Collection entries
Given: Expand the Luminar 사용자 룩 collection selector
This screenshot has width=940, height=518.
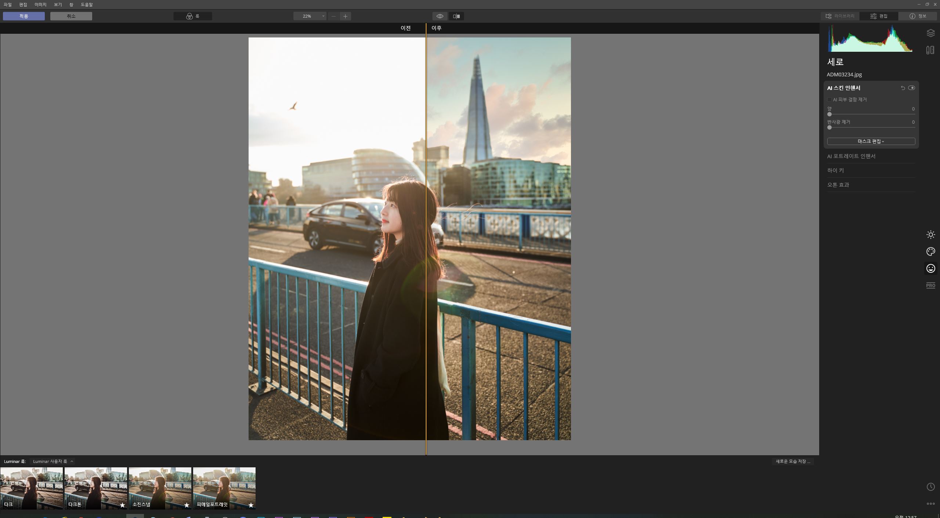Looking at the screenshot, I should click(x=53, y=461).
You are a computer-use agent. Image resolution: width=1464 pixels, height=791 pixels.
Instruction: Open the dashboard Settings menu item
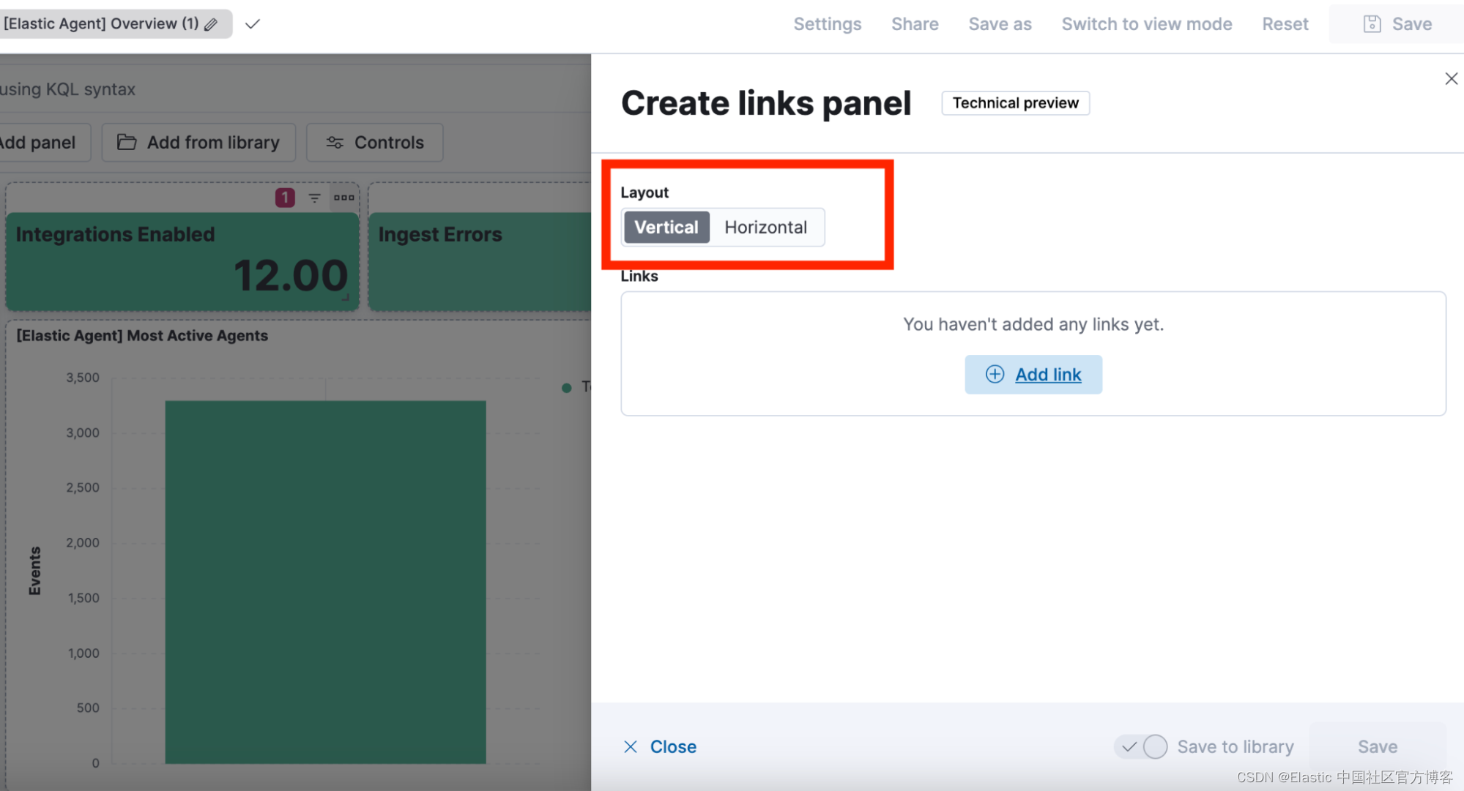click(x=827, y=24)
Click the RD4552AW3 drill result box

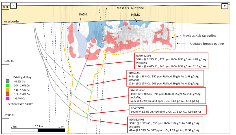166,125
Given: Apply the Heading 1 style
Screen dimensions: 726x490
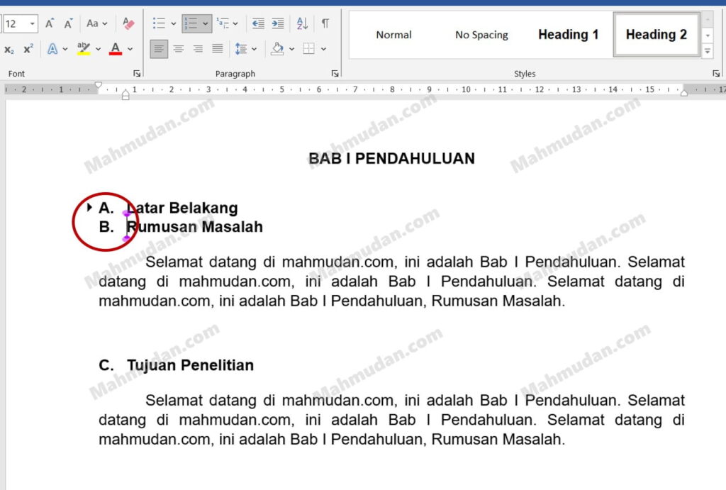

:: Aim ::
Count how many lines of the records contain the string "Given", matching case exactly, and reply with only that number.

:: Solution to the problem ::
2